- [TASK TO COMPLETE]:
Your response must consist of the listing below, repeated exactly.

- [INFORMATION PROVIDED]:

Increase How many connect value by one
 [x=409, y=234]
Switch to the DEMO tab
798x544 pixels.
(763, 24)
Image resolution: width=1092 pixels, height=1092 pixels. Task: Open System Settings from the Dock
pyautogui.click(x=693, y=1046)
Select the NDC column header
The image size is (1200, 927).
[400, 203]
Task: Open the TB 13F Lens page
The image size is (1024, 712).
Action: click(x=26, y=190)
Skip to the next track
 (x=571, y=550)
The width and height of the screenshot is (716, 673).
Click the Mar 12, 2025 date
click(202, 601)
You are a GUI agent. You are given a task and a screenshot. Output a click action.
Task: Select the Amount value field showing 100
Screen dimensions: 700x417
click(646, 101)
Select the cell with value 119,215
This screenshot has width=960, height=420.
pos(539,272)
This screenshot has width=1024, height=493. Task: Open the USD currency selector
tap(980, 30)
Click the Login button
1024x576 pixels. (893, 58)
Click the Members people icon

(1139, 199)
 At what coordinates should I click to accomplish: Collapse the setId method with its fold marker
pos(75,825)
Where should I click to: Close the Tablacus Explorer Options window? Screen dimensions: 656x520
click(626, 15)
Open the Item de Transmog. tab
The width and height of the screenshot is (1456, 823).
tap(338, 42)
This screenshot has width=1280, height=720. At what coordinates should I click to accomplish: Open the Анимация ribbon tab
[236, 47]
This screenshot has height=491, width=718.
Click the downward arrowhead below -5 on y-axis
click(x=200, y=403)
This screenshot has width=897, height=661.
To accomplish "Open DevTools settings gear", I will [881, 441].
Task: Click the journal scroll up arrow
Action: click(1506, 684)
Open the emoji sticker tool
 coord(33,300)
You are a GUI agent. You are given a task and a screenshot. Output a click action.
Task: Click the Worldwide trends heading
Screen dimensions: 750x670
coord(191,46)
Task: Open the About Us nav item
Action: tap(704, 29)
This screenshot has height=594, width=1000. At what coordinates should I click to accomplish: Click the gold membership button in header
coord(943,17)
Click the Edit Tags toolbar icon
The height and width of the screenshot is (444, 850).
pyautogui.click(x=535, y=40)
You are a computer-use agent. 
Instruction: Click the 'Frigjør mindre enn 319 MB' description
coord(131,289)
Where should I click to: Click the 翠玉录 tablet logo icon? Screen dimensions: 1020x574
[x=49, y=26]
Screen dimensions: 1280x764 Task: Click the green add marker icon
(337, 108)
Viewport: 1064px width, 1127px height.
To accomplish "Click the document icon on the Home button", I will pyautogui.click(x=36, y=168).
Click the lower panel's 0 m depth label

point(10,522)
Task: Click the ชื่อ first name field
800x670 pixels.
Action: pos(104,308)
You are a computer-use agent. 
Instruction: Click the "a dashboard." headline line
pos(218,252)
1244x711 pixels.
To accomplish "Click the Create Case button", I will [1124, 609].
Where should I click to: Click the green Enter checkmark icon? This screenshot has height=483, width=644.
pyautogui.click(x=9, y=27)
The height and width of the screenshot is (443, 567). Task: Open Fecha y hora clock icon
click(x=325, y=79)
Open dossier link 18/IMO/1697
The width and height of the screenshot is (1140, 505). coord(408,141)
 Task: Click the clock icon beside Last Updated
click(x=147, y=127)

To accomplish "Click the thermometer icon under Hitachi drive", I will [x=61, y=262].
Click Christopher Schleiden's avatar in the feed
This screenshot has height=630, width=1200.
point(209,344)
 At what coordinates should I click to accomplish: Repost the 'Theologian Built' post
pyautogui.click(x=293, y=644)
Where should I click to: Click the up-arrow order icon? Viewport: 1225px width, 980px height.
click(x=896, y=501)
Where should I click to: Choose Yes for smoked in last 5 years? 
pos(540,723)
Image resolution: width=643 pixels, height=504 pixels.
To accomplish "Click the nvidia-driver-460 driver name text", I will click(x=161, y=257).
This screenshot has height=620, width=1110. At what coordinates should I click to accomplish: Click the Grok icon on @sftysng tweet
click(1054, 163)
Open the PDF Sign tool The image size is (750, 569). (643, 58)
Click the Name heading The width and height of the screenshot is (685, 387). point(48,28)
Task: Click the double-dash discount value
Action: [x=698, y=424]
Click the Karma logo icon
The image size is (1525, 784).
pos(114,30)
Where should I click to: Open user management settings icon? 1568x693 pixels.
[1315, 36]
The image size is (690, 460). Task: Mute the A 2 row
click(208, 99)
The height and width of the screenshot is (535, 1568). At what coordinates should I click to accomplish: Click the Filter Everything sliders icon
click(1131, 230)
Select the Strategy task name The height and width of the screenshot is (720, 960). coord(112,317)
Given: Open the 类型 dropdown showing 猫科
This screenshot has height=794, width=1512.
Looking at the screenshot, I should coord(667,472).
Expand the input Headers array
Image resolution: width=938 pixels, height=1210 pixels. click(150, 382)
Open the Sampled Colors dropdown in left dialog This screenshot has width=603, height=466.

- [WRITTEN RESPONSE]:
Increase How many connect value by one
 [x=409, y=234]
Switch to the DEMO tab
798x544 pixels.
(763, 24)
Image resolution: width=1092 pixels, height=1092 pixels. Task: Open System Settings from the Dock
pyautogui.click(x=693, y=1046)
Select the NDC column header
The image size is (1200, 927).
[400, 203]
Task: Open the TB 13F Lens page
The image size is (1024, 712).
Action: click(x=26, y=190)
Skip to the next track
 (x=571, y=550)
The width and height of the screenshot is (716, 673).
Click the Mar 12, 2025 date
click(202, 601)
You are a GUI agent. You are given a task and a screenshot. Output a click action.
Task: Select the Amount value field showing 100
Screen dimensions: 700x417
click(646, 101)
Select the cell with value 119,215
This screenshot has width=960, height=420.
pos(539,272)
This screenshot has width=1024, height=493. Task: Open the USD currency selector
tap(980, 30)
Click the Login button
1024x576 pixels. (893, 58)
Click the Members people icon

(1139, 199)
 At what coordinates should I click to accomplish: Collapse the setId method with its fold marker
pos(75,825)
Where should I click to: Close the Tablacus Explorer Options window? Screen dimensions: 656x520
click(626, 15)
Open the Item de Transmog. tab
The width and height of the screenshot is (1456, 823).
tap(338, 42)
This screenshot has width=1280, height=720. At what coordinates should I click to accomplish: Open the Анимация ribbon tab
[236, 47]
This screenshot has height=491, width=718.
Click the downward arrowhead below -5 on y-axis
click(x=200, y=403)
This screenshot has width=897, height=661.
To accomplish "Open DevTools settings gear", I will [881, 441].
Task: Click the journal scroll up arrow
Action: click(1506, 684)
Open the emoji sticker tool
 coord(33,300)
You are a GUI agent. You are given a task and a screenshot. Output a click action.
Task: Click the Worldwide trends heading
Screen dimensions: 750x670
coord(191,46)
Task: Open the About Us nav item
Action: tap(704, 29)
This screenshot has height=594, width=1000. At what coordinates should I click to accomplish: Click the gold membership button in header
coord(943,17)
Click the Edit Tags toolbar icon
The height and width of the screenshot is (444, 850).
pyautogui.click(x=535, y=40)
You are a computer-use agent. 
Instruction: Click the 'Frigjør mindre enn 319 MB' description
coord(131,289)
Where should I click to: Click the 翠玉录 tablet logo icon? Screen dimensions: 1020x574
[x=49, y=26]
Screen dimensions: 1280x764 Task: Click the green add marker icon
(337, 108)
Viewport: 1064px width, 1127px height.
To accomplish "Click the document icon on the Home button", I will pyautogui.click(x=36, y=168).
Click the lower panel's 0 m depth label

point(10,522)
Task: Click the ชื่อ first name field
800x670 pixels.
Action: pos(104,308)
You are a computer-use agent. 
Instruction: Click the "a dashboard." headline line
pos(218,252)
1244x711 pixels.
To accomplish "Click the Create Case button", I will [1124, 609].
Where should I click to: Click the green Enter checkmark icon? This screenshot has height=483, width=644.
pyautogui.click(x=9, y=27)
The height and width of the screenshot is (443, 567). Task: Open Fecha y hora clock icon
click(x=325, y=79)
Open dossier link 18/IMO/1697
The width and height of the screenshot is (1140, 505). coord(408,141)
 Task: Click the clock icon beside Last Updated
click(x=147, y=127)

To accomplish "Click the thermometer icon under Hitachi drive", I will [x=61, y=262].
Click Christopher Schleiden's avatar in the feed
This screenshot has height=630, width=1200.
point(209,344)
 At what coordinates should I click to accomplish: Repost the 'Theologian Built' post
pyautogui.click(x=293, y=644)
Where should I click to: Click the up-arrow order icon? Viewport: 1225px width, 980px height.
click(x=896, y=501)
Where should I click to: Choose Yes for smoked in last 5 years? 
pos(540,723)
Image resolution: width=643 pixels, height=504 pixels.
To accomplish "Click the nvidia-driver-460 driver name text", I will click(x=161, y=257).
This screenshot has height=620, width=1110. At what coordinates should I click to accomplish: Click the Grok icon on @sftysng tweet
click(1054, 163)
Open the PDF Sign tool The image size is (750, 569). (643, 58)
Click the Name heading The width and height of the screenshot is (685, 387). point(48,28)
Task: Click the double-dash discount value
Action: [x=698, y=424]
Click the Karma logo icon
The image size is (1525, 784).
pos(114,30)
Where should I click to: Open user management settings icon? 1568x693 pixels.
[1315, 36]
The image size is (690, 460). Task: Mute the A 2 row
click(208, 99)
The height and width of the screenshot is (535, 1568). At what coordinates should I click to accomplish: Click the Filter Everything sliders icon
click(1131, 230)
Select the Strategy task name The height and width of the screenshot is (720, 960). coord(112,317)
Given: Open the 类型 dropdown showing 猫科
This screenshot has height=794, width=1512.
Looking at the screenshot, I should coord(667,472).
Expand the input Headers array
Image resolution: width=938 pixels, height=1210 pixels. click(150, 382)
Open the Sampled Colors dropdown in left dialog This screenshot has width=603, height=466.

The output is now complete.